Movements aren’t campaigns. They’re long-term value exchanges. Building a movement requires continual deposits into credibility, participation and trust over time. These aren’t get-culturally-rich-quick schemes. They demand patience, consistency and a willingness to evolve alongside the audience itself.
And this demands more than cultural awareness. It demands a little thing we like to call community. Not consumers. Not customers. Community. A collection of people who genuinely belong to something. People organised around a shared passion, behaviour, identity or scene.
That’s why movements take so long. You can’t fake that kind of trust. Audiences can tell the difference between brands borrowing culture temporarily and brands that have genuinely been contributing to it for years. The brands that do this well build up enormous cultural cachet over time, the kind that allows them to move differently, speak differently and access spaces other brands simply can’t.
That’s what Red Bull has mastered. What makes the brand culturally powerful isn’t simply visibility. It’s the depth of investment underneath it. Over decades, Red Bull has embedded itself into entire ecosystems across sport, dance, music and youth culture in ways that feel structural rather than promotional.
We witnessed this when we delivered Red Bull Dance Your Style. The platform works because it doesn’t feel like a one-off campaign trying to hijack dance culture for relevance. It feels like an ongoing commitment to the community itself – continually investing in the scene, creating opportunities for dancers and helping shape both the physical and intangible stage on which the culture continues to evolve.
Movement-building is the art of connecting moments over time while evolving alongside the community itself. All the same principles of owning moments still apply. The difference is consistency. Understanding that it’s ultimately their definition of the culture or passion that matters – not yours.
The Almost Invisible Lever Brands Rarely Pull
This is probably the bit the industry talks about the least: restraint.
Some of the smartest cultural partnerships work precisely because the brand knows when to step back. Because domination isn’t everything. In fact, consumers often respond more positively when brands facilitate culture rather than overly orchestrate it.
That might sound counterintuitive in an industry obsessed with ownership, visibility and attention. But from a consumer perspective, people usually come for the music, the sport, the creator, the atmosphere or the community first. The brand’s role is often to elevate the experience around it, not overwhelm it. That might mean funding platforms. Supporting communities. Creating access. Building tools. Helping remove friction or giving audiences more of the thing they already love.
And there’s a certain confidence in that restraint. Because the brands that understand culture best also understand that culture does not begin with them. Sometimes the smartest thing a brand can do is create the conditions for participation and then let the experience breathe.
Ironically, some brands become more culturally credible the moment they stop trying so hard to appear culturally dominant.

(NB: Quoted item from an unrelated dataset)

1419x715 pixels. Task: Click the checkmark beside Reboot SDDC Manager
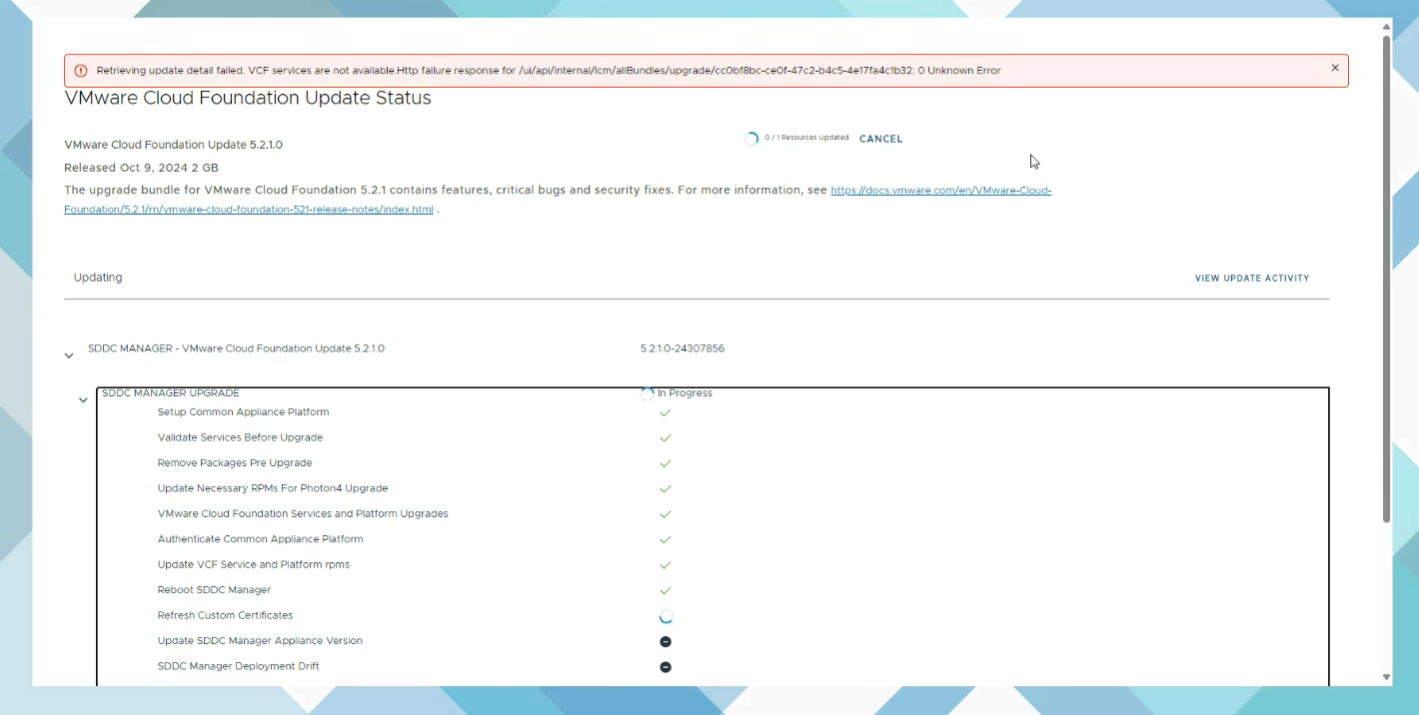pos(664,590)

So, Where Should Brands Actually Play?
It should be clear by now that this isn’t really about whether moments or movements are inherently “better”. Nor is it about whether every brand should aspire to become a cultural platform.
The real question is: how culturally aware is your brand? And how masterful are you at recognising when to own, when to support and when to simply help move culture forward?
Because cultural participation isn’t a fixed model. It’s a spectrum of commitment, ownership and permanence that shifts constantly alongside culture itself. Some brands are built to create culture. Some are better positioned to sustain or amplify it. Others are most effective enabling participation without needing to dominate the spotlight. And honestly, self-awareness is becoming more important than scale.
As audiences become more selective with attention, more sceptical of over-branding and more protective of the spaces they genuinely care about, the brands that win may not be the loudest ones in the room. They’ll be the ones most aware of the role they’ve earned the right to play.